■ WHAT YOU ARE ASKED TO DO: A line qualifies if it holds the string "agent". Copy every qualifying line from the records.

** DATA SHOWN follows **

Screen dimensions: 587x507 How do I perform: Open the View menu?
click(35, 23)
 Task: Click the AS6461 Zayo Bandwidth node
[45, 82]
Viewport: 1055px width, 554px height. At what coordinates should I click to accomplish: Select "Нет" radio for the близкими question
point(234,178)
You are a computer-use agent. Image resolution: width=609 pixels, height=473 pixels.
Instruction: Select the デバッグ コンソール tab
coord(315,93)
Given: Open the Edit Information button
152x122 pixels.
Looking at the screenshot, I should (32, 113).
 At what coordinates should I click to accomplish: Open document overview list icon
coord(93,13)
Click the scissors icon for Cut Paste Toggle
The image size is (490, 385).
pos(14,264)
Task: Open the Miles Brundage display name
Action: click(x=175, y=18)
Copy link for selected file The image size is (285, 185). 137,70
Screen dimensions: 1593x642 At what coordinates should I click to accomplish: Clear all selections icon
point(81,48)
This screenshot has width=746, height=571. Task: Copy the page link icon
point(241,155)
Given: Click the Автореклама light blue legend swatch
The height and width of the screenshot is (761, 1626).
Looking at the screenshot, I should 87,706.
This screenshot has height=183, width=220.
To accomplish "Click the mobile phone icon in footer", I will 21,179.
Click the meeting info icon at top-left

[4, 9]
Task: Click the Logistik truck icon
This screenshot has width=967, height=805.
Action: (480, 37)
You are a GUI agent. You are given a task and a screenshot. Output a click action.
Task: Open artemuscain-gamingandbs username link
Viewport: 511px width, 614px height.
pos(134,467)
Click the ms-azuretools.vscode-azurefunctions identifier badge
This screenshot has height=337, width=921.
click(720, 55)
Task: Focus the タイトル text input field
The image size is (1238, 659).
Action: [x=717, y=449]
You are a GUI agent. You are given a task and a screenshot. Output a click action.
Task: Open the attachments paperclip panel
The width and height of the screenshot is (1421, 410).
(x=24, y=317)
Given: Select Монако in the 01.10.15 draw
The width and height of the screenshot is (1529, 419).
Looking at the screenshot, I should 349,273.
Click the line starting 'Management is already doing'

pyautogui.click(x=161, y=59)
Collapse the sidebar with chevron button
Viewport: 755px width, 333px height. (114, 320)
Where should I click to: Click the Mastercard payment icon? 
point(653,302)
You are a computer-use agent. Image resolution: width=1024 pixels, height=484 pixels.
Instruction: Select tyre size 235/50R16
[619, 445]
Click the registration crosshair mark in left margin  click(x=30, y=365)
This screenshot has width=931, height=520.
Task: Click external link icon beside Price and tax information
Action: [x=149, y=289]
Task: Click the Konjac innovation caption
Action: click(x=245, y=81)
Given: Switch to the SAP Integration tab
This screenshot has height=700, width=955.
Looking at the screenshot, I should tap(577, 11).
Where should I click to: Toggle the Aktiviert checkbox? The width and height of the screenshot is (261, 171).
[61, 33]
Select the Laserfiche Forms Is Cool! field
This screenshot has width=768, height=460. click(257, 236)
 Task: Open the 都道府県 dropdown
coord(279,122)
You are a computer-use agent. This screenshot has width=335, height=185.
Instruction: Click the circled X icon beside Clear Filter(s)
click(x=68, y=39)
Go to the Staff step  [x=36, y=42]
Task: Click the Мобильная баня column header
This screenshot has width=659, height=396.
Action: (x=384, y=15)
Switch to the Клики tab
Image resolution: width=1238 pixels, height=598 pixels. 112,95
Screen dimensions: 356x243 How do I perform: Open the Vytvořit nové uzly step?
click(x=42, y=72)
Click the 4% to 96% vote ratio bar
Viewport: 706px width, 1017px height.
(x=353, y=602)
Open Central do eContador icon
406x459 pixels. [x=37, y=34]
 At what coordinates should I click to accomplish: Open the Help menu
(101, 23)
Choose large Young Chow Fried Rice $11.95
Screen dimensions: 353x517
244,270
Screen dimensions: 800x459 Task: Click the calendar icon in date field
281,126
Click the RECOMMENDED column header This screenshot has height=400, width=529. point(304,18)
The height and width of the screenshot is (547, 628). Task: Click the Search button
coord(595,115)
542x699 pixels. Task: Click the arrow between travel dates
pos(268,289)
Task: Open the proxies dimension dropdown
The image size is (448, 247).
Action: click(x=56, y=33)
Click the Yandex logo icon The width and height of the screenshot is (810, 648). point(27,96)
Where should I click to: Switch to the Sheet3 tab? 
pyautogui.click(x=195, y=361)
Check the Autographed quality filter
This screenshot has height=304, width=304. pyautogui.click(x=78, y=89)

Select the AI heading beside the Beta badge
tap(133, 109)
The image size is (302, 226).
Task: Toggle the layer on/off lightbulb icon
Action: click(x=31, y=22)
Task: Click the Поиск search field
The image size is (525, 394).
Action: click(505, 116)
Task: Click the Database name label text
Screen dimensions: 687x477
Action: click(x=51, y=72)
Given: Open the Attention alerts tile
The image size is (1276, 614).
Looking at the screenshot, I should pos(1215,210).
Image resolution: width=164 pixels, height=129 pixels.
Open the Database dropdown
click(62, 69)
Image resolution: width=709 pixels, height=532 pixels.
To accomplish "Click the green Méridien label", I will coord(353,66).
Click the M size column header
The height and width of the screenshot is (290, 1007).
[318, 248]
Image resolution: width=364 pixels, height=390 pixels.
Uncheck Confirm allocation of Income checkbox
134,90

** End of DATA SHOWN **

■ ANSWER BOX:
You are a computer-use agent. Image resolution: width=609 pixels, height=473 pixels.
You are a GUI agent. You are given a task and a screenshot. Output a click action.
You are a GUI agent. You are given a task and a screenshot. Output a click action.
You are a computer-use agent. Image resolution: width=1024 pixels, height=484 pixels.
You are a computer-use agent. This screenshot has width=335, height=185.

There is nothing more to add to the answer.